2G verdict to decide fate of India Inc leaders today

- DEV CHATTERJEE Mumbai, 20 December

The Central Bureau of Investigat­ion (CBI) court in New Delhi will on Thursday pronounce its verdict in the ~1.76-lakh-crore 2G spectrum scam, deciding the fate of several top leaders of Indian industry and politics.

Among the top India Inc officials facing charges of irregulari­ty in the case are the Essar group’s Ruias, Unitech promoter Sanjay Chandra, DB Realty’s Shahid Balwa, and some of the key executives of the Anil Ambani-led Reliance group.

The court will also decide the future of former telecom minister A Raja, former telecom secretary Siddartha Behura, and Raja’s former personal secretary R K Chandolia.

While the CBI court is to decide on the fraud and conspiracy charges in the case, the Supreme Court had, in February 2012, cancelled 122 telecom licences, including those of Loop Telecom, Swan Telecom, and Unitech. Entities of top corporate groups, such as Tata Teleservic­es, Idea Cellular, and Videocon Telecom had also lost lucrative wireless telephony licences following the court order.

After Raja decided in September 2008 that licences would be given on a ‘first come, first served’ basis, the number of telecom operators in the country reached 14.

Of the eight companies whose licences were subsequent­ly cancelled, only Idea

Cellular seems to have survived the telecom sector storm. For most companies, cancellati­on of licences meant shutting shop and laying off thousands of employees.

The money these companies had borrowed for buying equipment, licences, and spectrum are still causing stress on the books of lenders.

The ‘first-come-first-served’ policy received severe criticism from the Comptrolle­r and Auditor General, as the notional revenue loss to the government on account of this was pegged at ~1.76 lakh crore.

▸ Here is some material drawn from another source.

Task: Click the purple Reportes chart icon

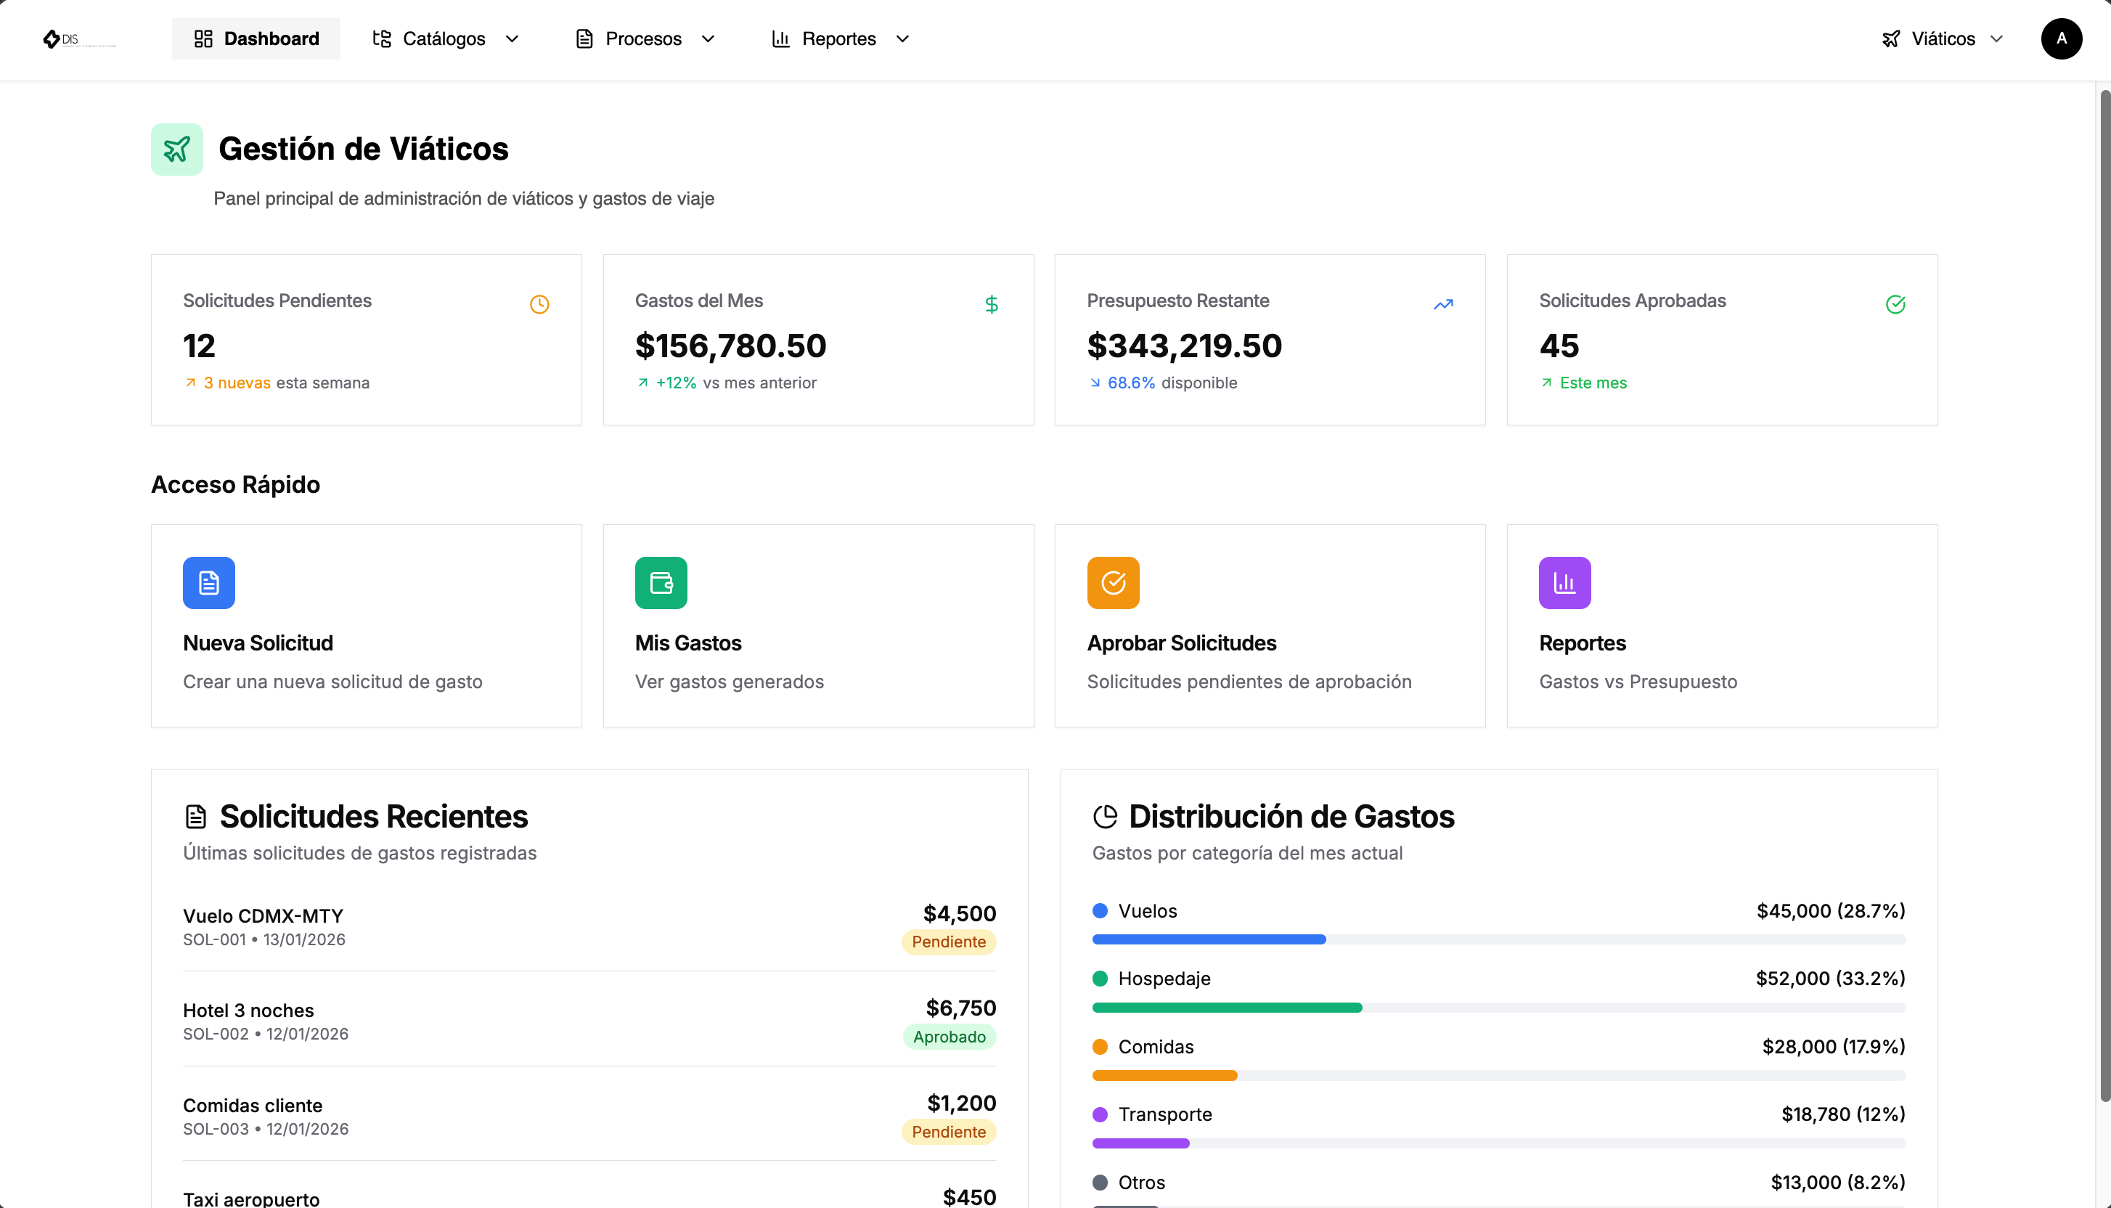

In December 2010, the Supreme Court castigated Raja for bypassing and overruling the advice of the then prime minister, Manmohan Singh, that the allocation of 2G spectrum be deferred by a few days. It also asked the Centre to consider setting up a special court to try the 2G spectrum scam case.

In February 2011, Raja, Behura and Chandolia were arrested for their faulty policy causing a loss to the Indian government.

While a number of India Inc leaders, including Chandra, Balwa, and the Reliance group’s Gautam Doshi were incarcerat­ed in Tihar jail, some of them are currently out on bail. The fate of these top guns will be decided on Thursday.

In its verdict in 2012, the Supreme Court had made it clear that all government resources, included the spectrum used by mobile phone companies to offer services, should be sold via the auction route in future.